What’s the big idea?
Aurora is a closed-source fork of Postgres embedded into the RDS infrastructure. Amazon took the existing engine and then rewrote certain components to better leverage the properties of their infrastructure.
Efficient durable writes
Traditional RDBMS such as Postgres are written to be self-sufficient in terms of providing durability guarantees. As such, for each write they perform multiple synchronous operations on disk. Typically they first write to a log, then they modify the pages. For crash recovery, entire copies of pages can be written to the log in the event of a crash mid-write.
Aurora reduces the amount of synchronous work to just 1 log write. It pushes that log write to 6 storage nodes and the transaction commits as soon as it’s written to at least 4 of those nodes.
Logs are then applied to your pages using a background process. The storage nodes keep a hot-log of writes which have not yet been coalesced with the existing pages.
This reduction of synchronous work required allows them to claim much better and more consistent performance. I will say that I think their claims are a bit disingenuous because they say that Aurora is 3x faster than Postgres. But the caveat “with 6 node, 3 AZ replication and on RDS” is not explicitly stated and up to the consumer to figure out.
Better RAM utilization
Because the database process does not use it’s local filesystem, they are able to allocate all the memory that would normally be used for the filesystem cache to the database cache. There is a lot of duplication that happens when you run both a database and a filesystem cache, so this allows you to fully utilize the RAM you are paying for. They also claim that the database cache is de-coupled from the database process entirely, so if the process dies or you need to restart it you don’t lose your cached data.

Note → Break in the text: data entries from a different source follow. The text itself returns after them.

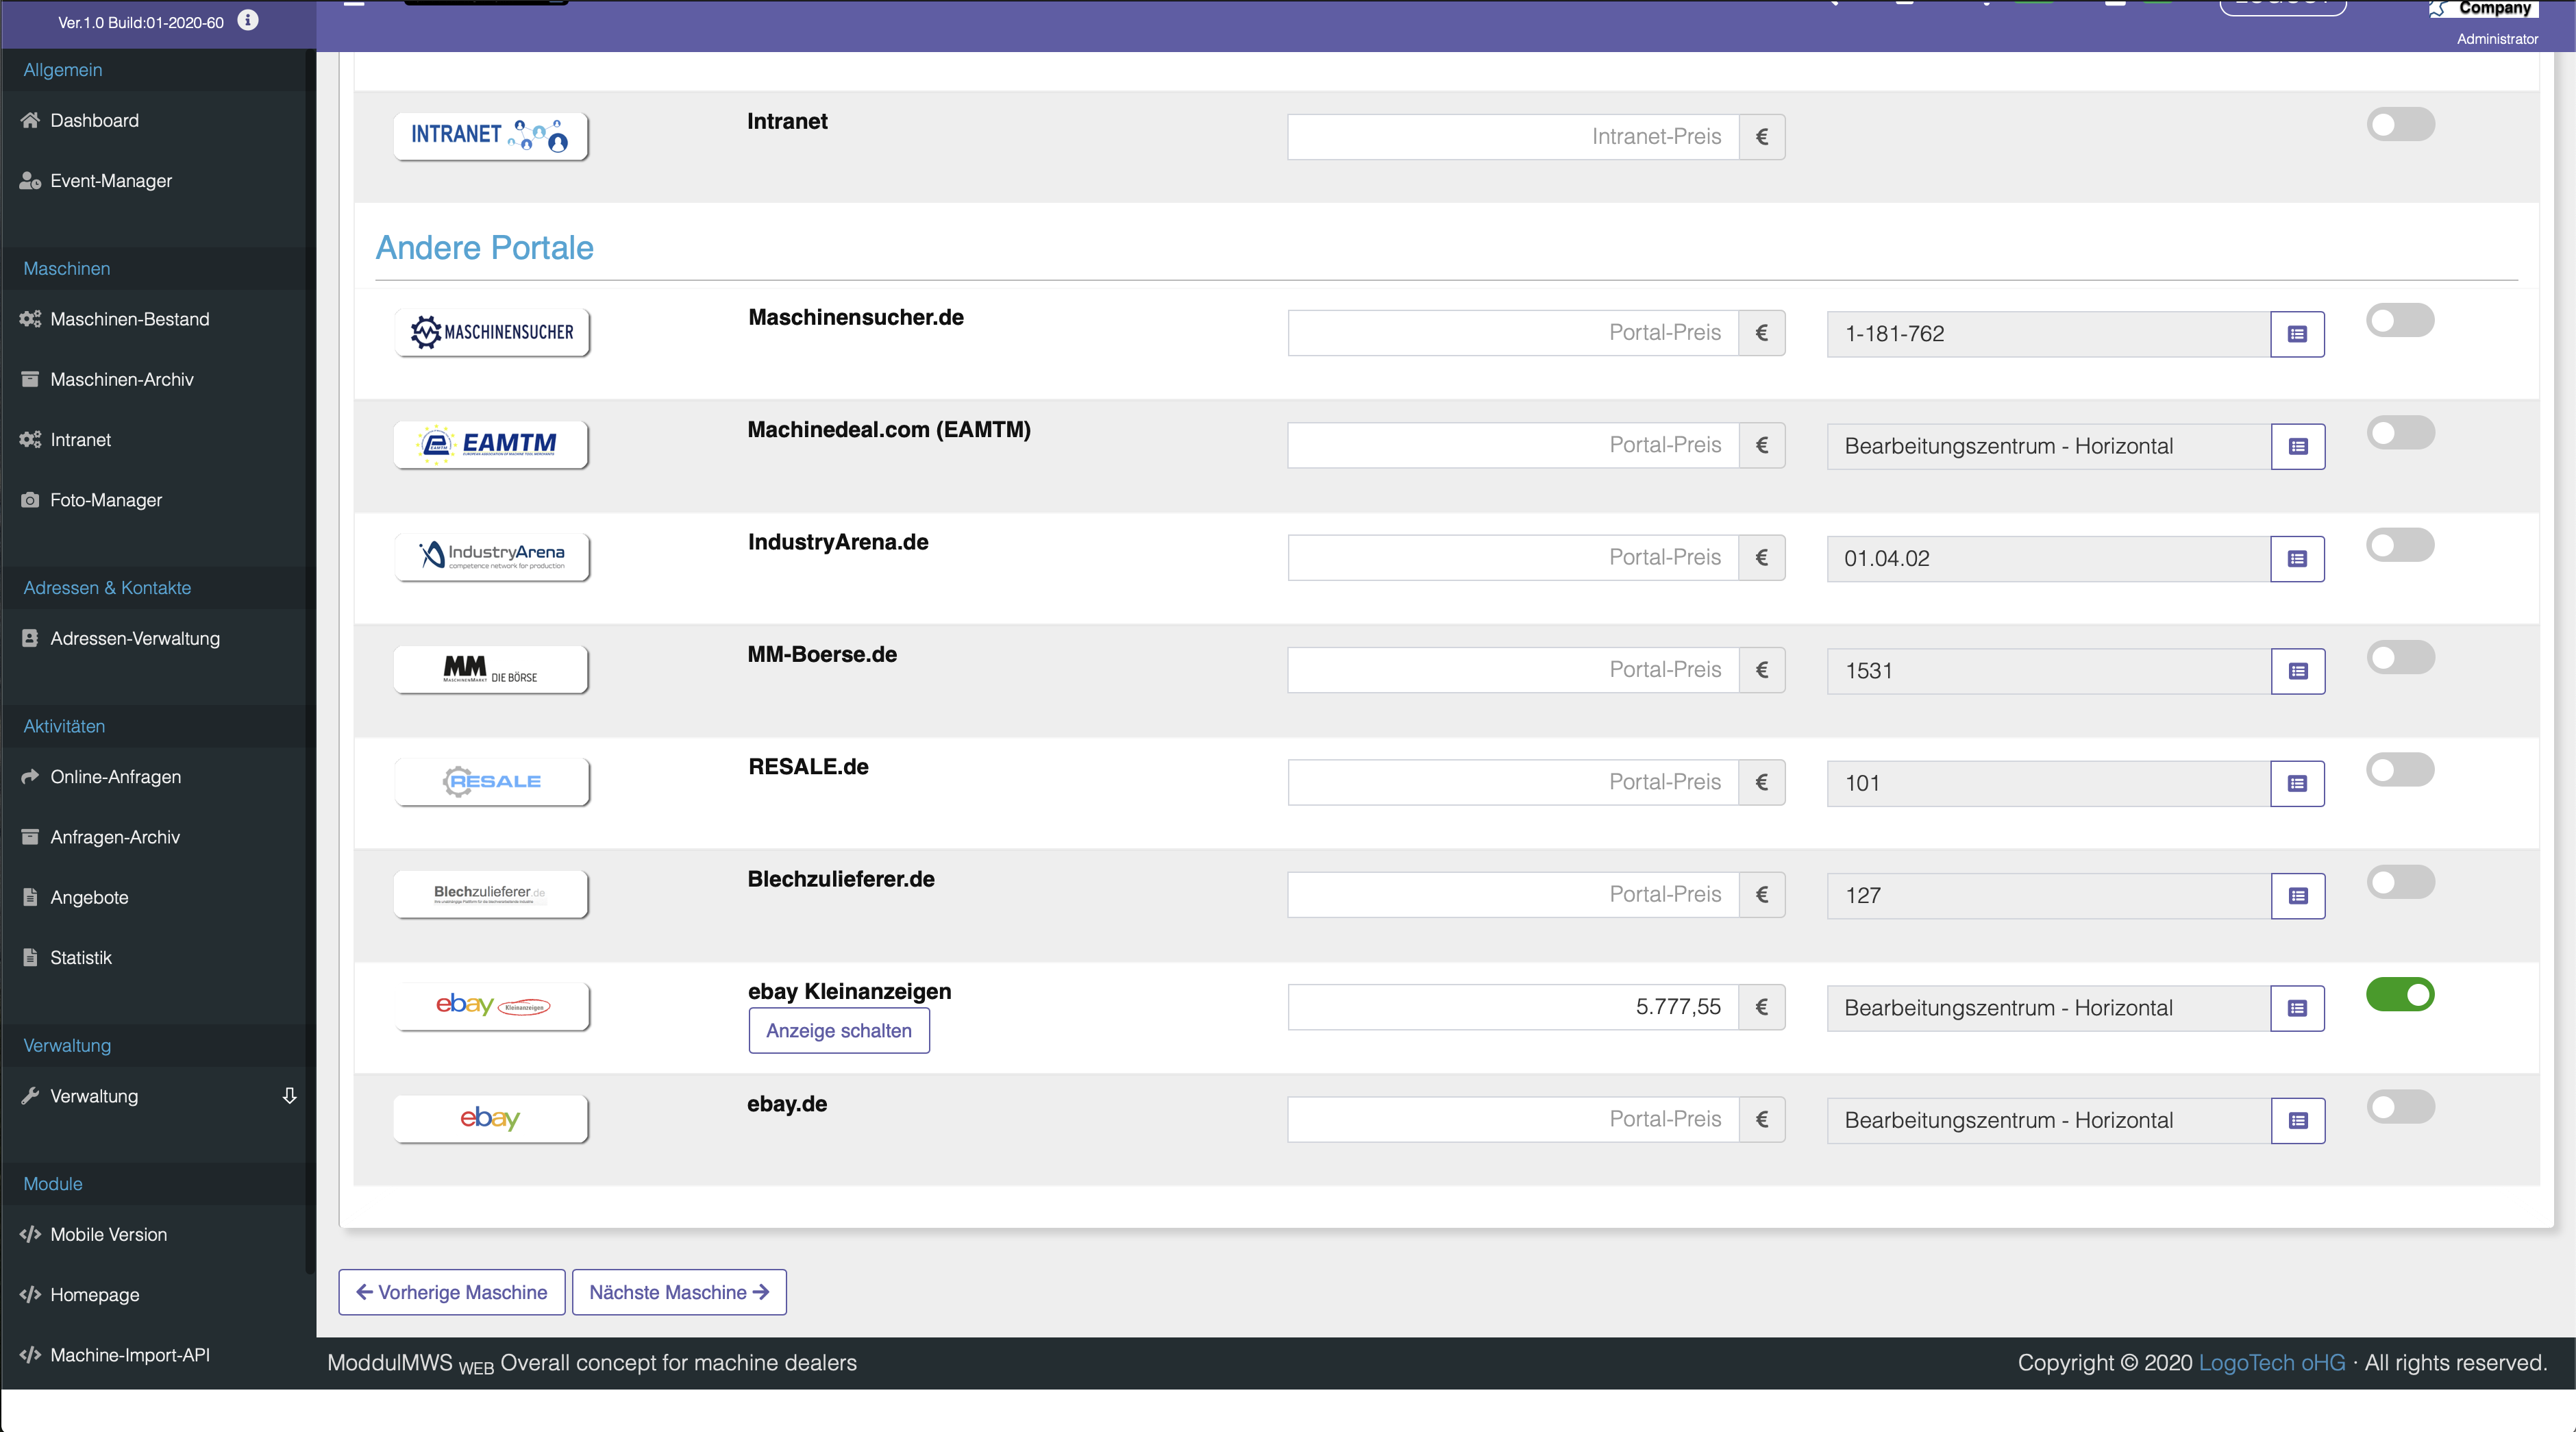Click the MM-Boerse category list icon
The height and width of the screenshot is (1432, 2576).
[x=2297, y=671]
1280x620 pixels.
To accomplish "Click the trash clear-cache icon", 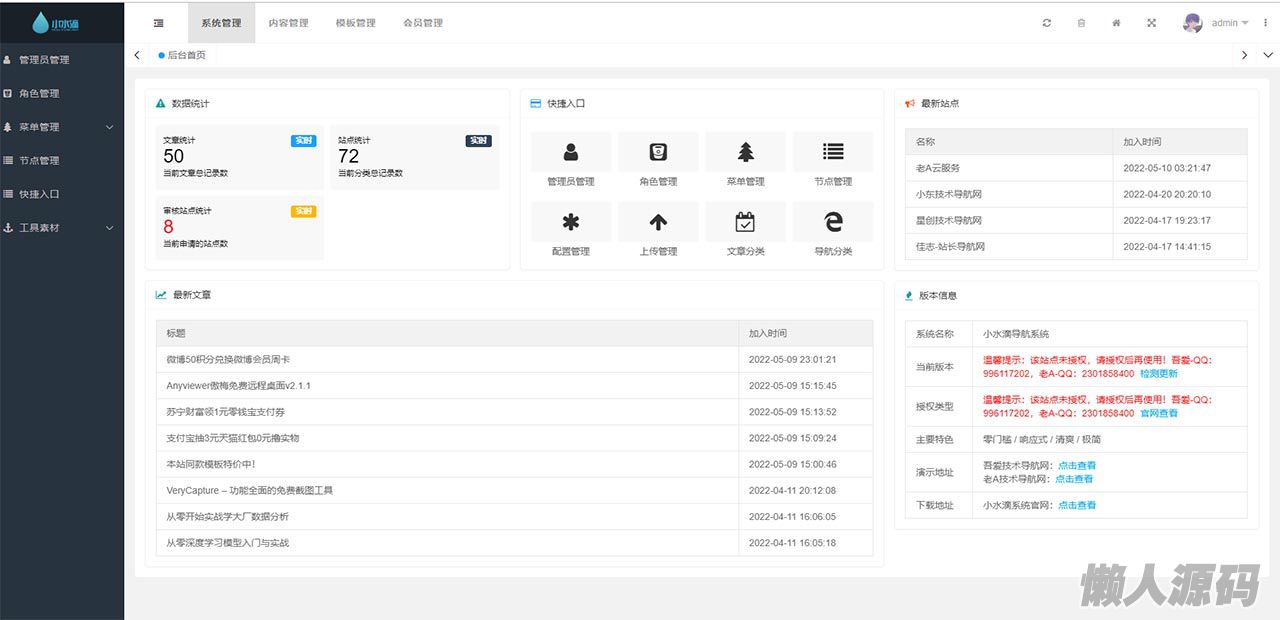I will pyautogui.click(x=1081, y=23).
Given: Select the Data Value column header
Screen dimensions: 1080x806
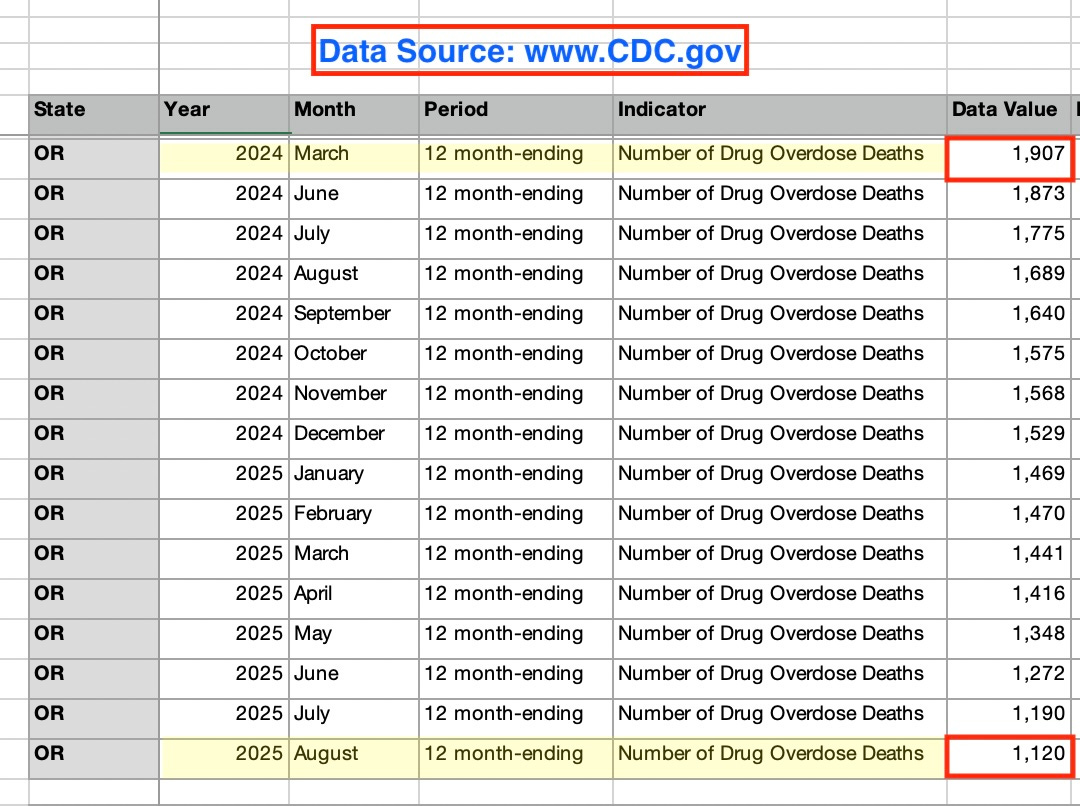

Fast initialization of read replicas
Steady state read replicas can be spun up without needing to copy data. The new process just points to the storage node. Currently up to 15 replicas are supported and AWS provides a “database endpoint” so that you can access them as 1 logical instance.
Yet another advantage of decoupling the storage layer is that they can provide you with on-demand instances, much like a lot of the MPP analytics systems currently do such as Snowflake or Redshift. This allows you to pay for just the instance time you need which could save you money if your system has large periods of the day with low activity.
I chose the
db.r4.16xlarge instance for comparison which is the strongest instance you can rent that is commonly available across these 3 different types:
|Type||CPU per hour|
|RDS Aurora Postgres||$9.28|
|RDS SQL Server||$24.32|
As you can see, you get all the great features and improved performance for just 16% more. It is also still substantially cheaper than other closed source databases such as SQL Server.
I did not mention storage/IO because:
- For storage at rest the cost differences are marginal across the 3 types
- Aurora’s IO cost structure is based on $ per 1M IOPS as opposed to provisioned IOPS per month for the other types
Charging per 1M IOPS implies that everyone is guaranteed a certain service level. I would argue that this is better “in theory” provided that the guarantee and the rate it’s delivered are sufficient. It’s better because I can affect my costs by just changing my IO pattern and don’t need to do as much capacity planning as you would with a provisioned IOPS model.
There is potential for incompatibility with the open-source version. This could force you into an “accept the vendor lock-in or migrate” decision. You also have to wait for Amazon to merge in patches from upstream. I think Amazon is initially incentivized to maintain compatibility, but if they capture significant market share they may not feel as compelled to do that.
You are taking a risk on a new database product. Even though it’s not written from scratch, you are still somewhat trusting Amazon to deliver on something which is not their core competency. They don’t have a long track record in this space. Another risk is the lack of an expert community around this product. Historically DBAs have been the most prolific in producing educational content for database systems. Are there a lot of DBAs managing and learning about RDS Aurora? The product aims to make them redundant. This is a general long-term trend I am worried about with the growing prevalence of managed services and maybe I will do a separate post on this in the future.
Currently Aurora Postgres has quite limited instance selection. The cheapest machine is ~$200/month just for the CPU. They might benefit by making it more accessible for experimental/training use. Aurora MySQL does have an instance that is ~$30/month so this could be coming to Postgres soon.
Overall, based on initial investigation I would suggest that if you’re going to do relational on AWS and your system demands high levels of availability then it makes a lot of sense to use it.
With something as complex as a database, cloud providers are always going to be able to provide a better product with a fork that is custom tailored to suit their environment. So this trade-off is a common one that we will have to make going forwards.
The concerns about vendor lock-in are valid and this would become something you would want to monitor over time. I imagine though that it would be difficult for a customer to know just how much the Aurora fork has drifted from upstream, especially with regards to bug fixes. One thing the Aurora team could do is post a regular release blog to reassure customers that they are constantly trying to stay in sync with upstream changes.
You could create a process where you periodically deploy and test your system on the open-source version. If you notice that they start becoming incompatible, or there is some killer new feature that hasn’t made its way into Aurora then you could always migrate back to the open source RDS.